名古屋市中区で今月19日、マンションから男性が転落し、地上にいた女性が巻き込まれ死亡する事故がありました。もし転落に巻き込まれたら、責任は誰が負い、賠償責任はどうなるのでしょうか? 【動画で見る】飛び降り自殺による『巻き添え死』誰がどのように賠償責任を果たすのか 請求側の遺族には“高いハードル”
■転落事故の巻き添えに…過去にも痛ましい出来事が
(リポート) 「事故があった現場です。男性はこちらのマンションから転落し、地上にいた女性に直撃しました」 今月19日、名古屋市中区のマンションから男性が転落し、歩道にいた23歳の女性が巻き込まれ死亡した事故。 警察によりますと、マンションの出入り口はオートロックで、誰もが自由に出入りはできず、屋上にカギがかかっていたことから、別の場所から転落したということです。

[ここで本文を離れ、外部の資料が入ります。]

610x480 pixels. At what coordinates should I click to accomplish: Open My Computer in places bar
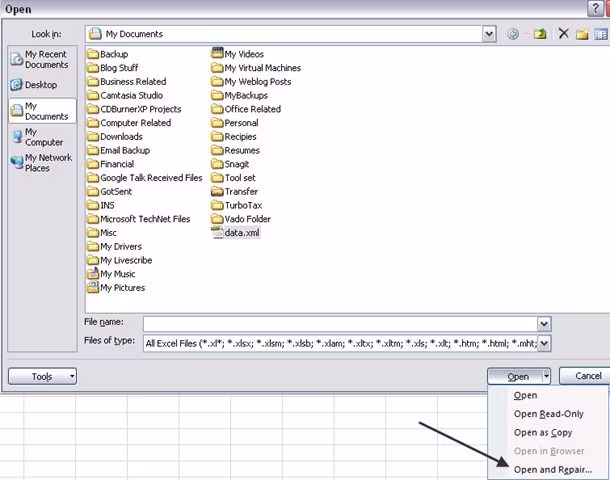click(x=42, y=137)
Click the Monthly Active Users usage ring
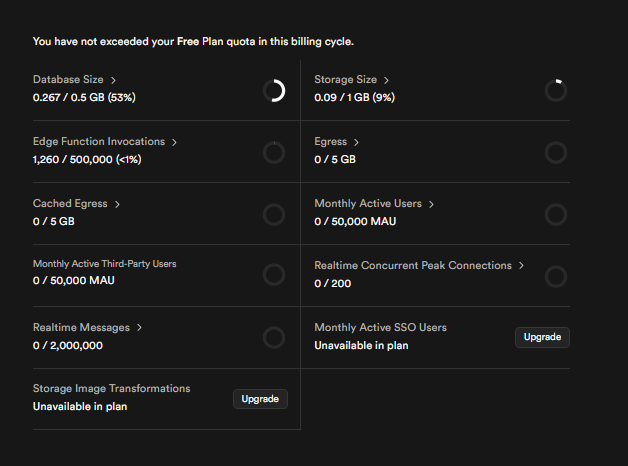 (556, 215)
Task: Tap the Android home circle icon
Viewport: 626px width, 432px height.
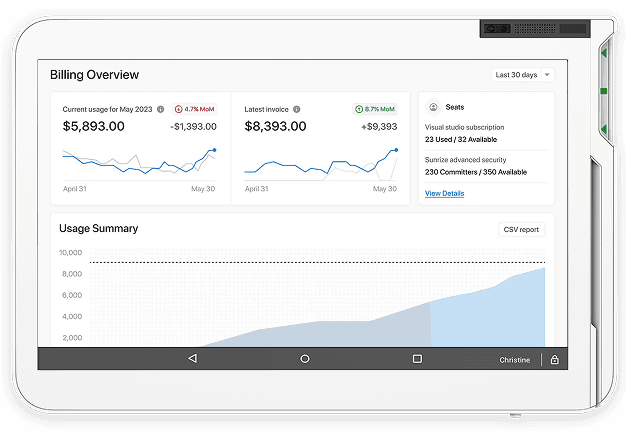Action: [x=305, y=359]
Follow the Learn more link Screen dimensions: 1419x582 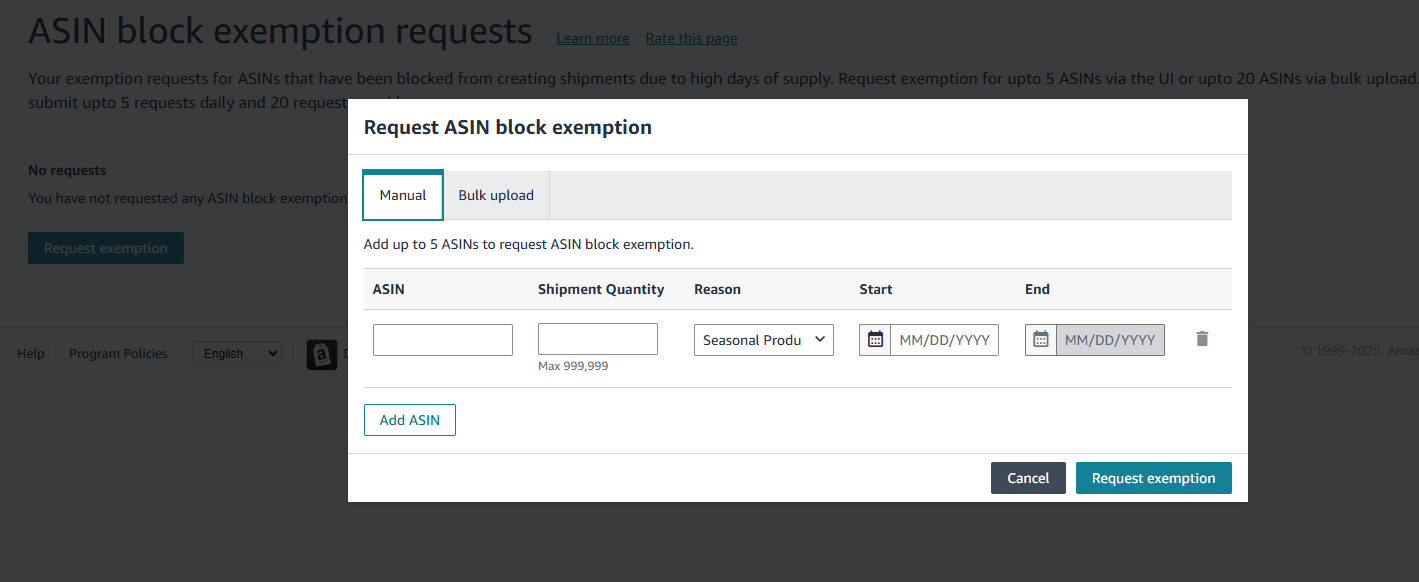[x=593, y=38]
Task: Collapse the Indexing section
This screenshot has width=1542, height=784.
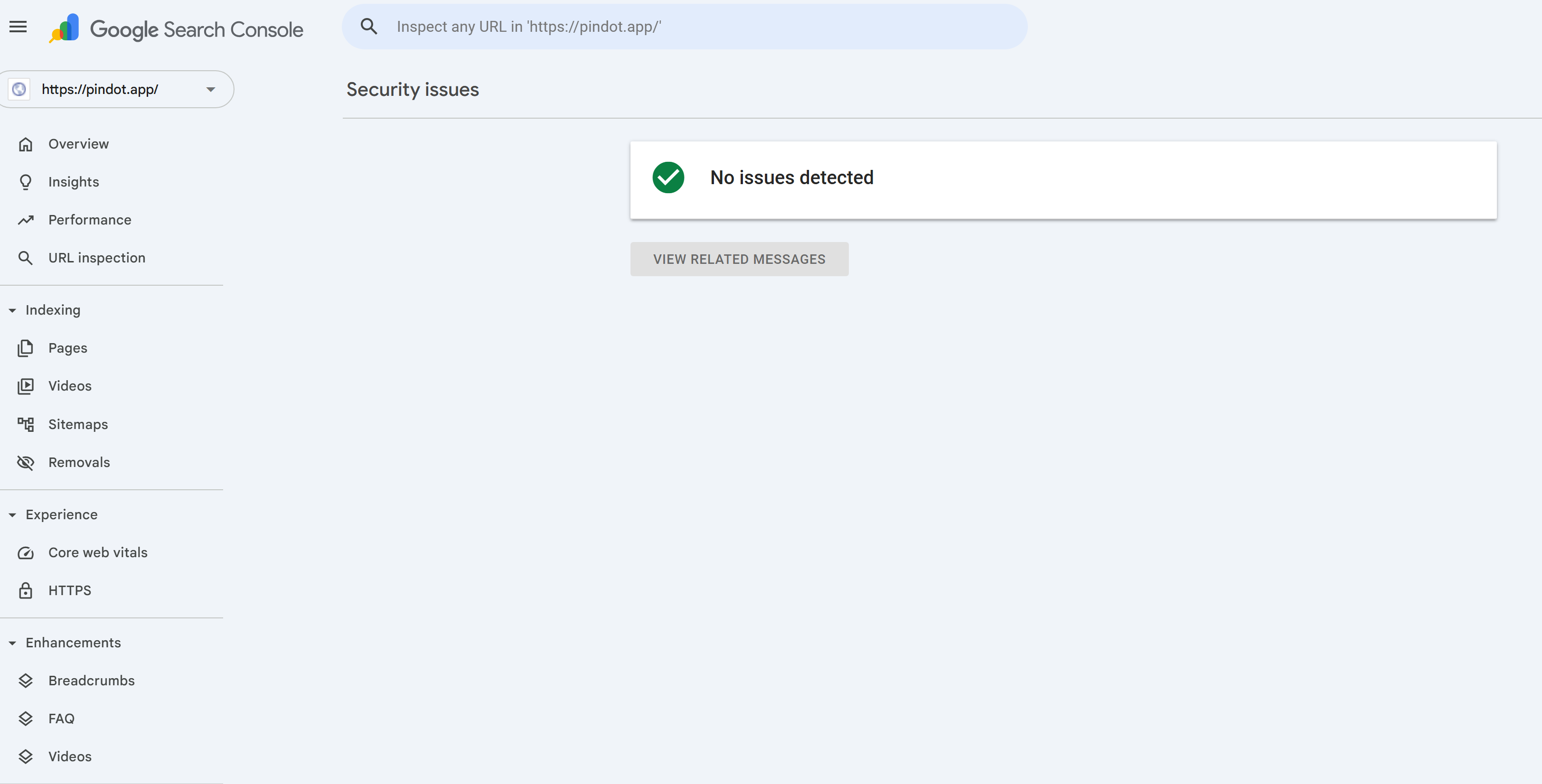Action: click(x=12, y=310)
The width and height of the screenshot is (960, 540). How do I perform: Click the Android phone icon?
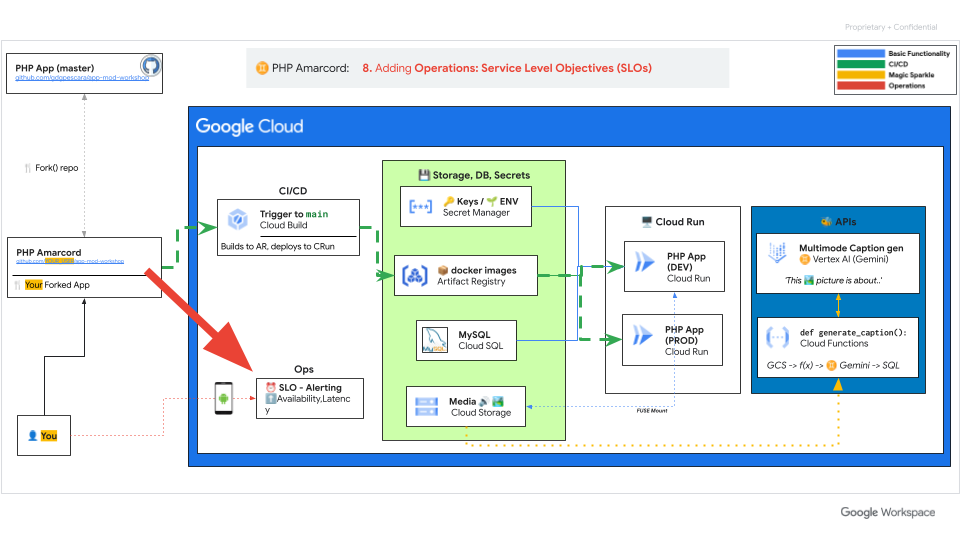click(x=224, y=398)
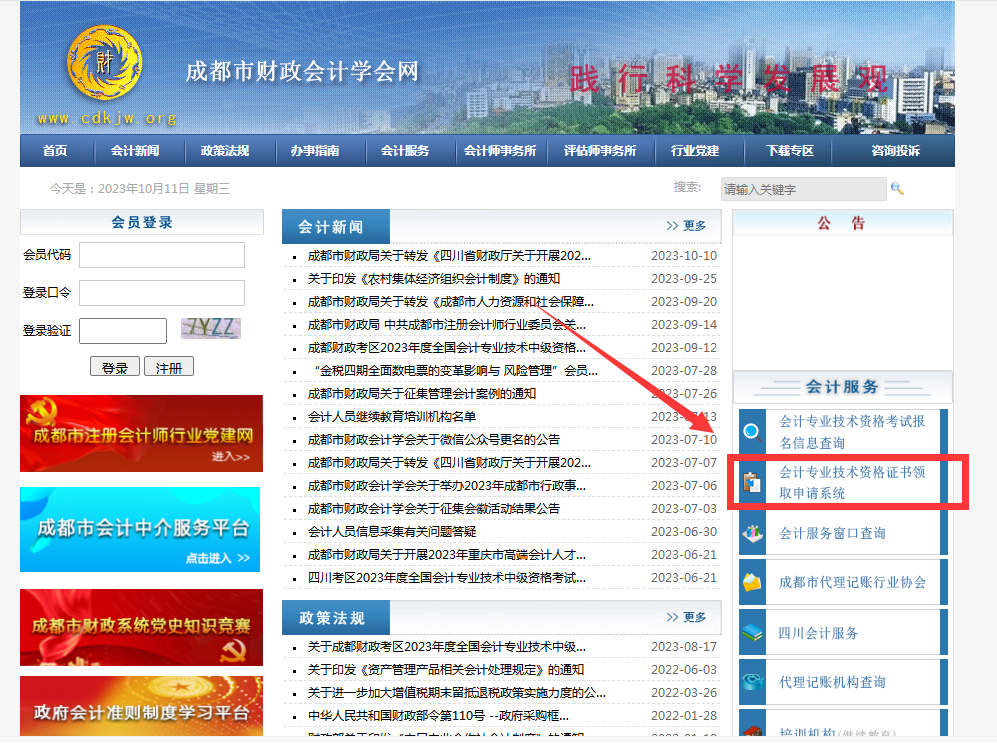Click the 会员代码 input field
Screen dimensions: 997x743
[162, 255]
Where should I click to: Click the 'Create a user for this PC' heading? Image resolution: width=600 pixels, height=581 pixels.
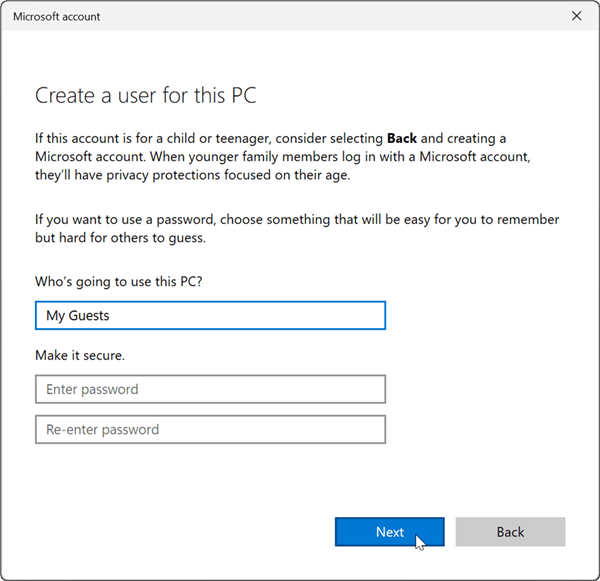tap(146, 96)
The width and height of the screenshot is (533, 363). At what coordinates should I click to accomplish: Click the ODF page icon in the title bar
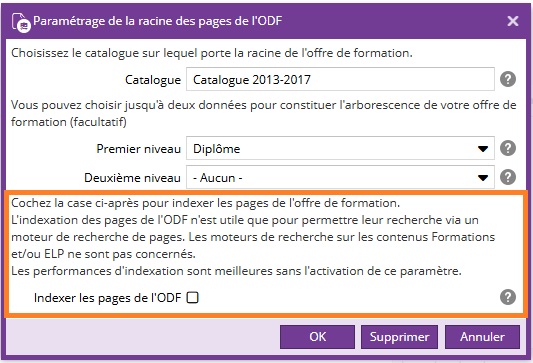21,22
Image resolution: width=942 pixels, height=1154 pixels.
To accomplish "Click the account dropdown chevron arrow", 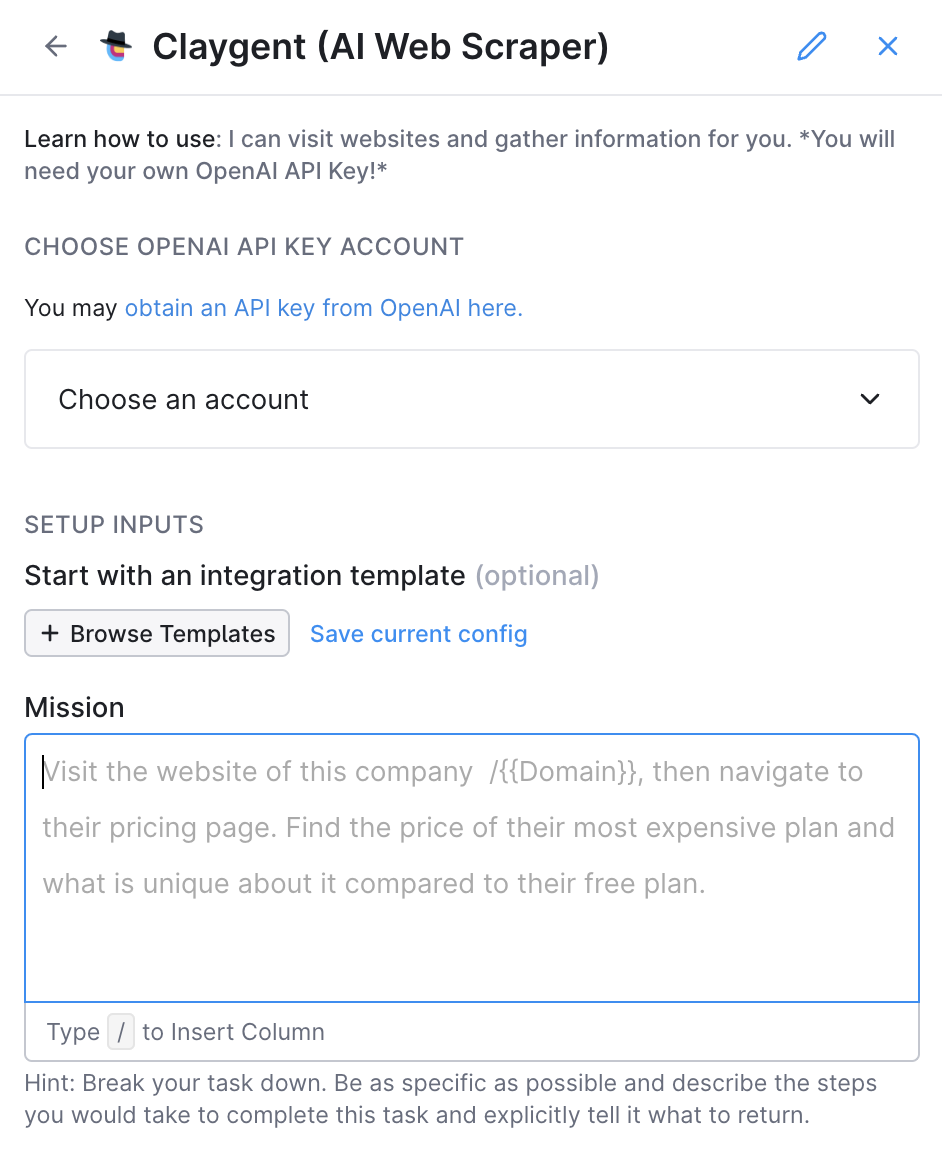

警察は、男性が自ら飛び降りた「自殺」なのか、足を踏み外すなど何らかの理由で転落した「事故」なのか、それとも第三者の関与がある「事件」なのか、あらゆる方向で調べています。 転落した男性は20日時点でも意識不明で、現場に遺書などはなかったということです。 高所からの転落による痛ましい出来事は、これまでも各地で起きています。 大阪市北区では2025年5月、タワーマンションの43階から住民の男性(当時70)が転落し、下にいた自転車の男性(当時59)に直撃し、いずれも死亡しました。 2020年10月には、大阪・梅田の商業施設の屋上から男子高校生(当時17)が転落し、女子大学生(当時19)を巻き添えにして死亡しました。 この他にも2007年11月には、東京・豊島区の商業施設の屋上から飛び降りた女性(当時25)が男性(当時38)を巻き添えにし、2人とも死亡するなどしています。
■遺族への賠償責任も…請求には“高いハードル”
建物からの転落による“巻き添え死”が起きた場合、巻き込まれた側の遺族への賠償はどうなるのでしょうか?東海テレビ「ニュースONE」のコメンテーター、菊地幸夫弁護士に聞きました。 菊地弁護士によりますと、一般的に事故ではなく自殺だった場合、転落した側は「重過失致死罪」が成立する可能性があるといいます。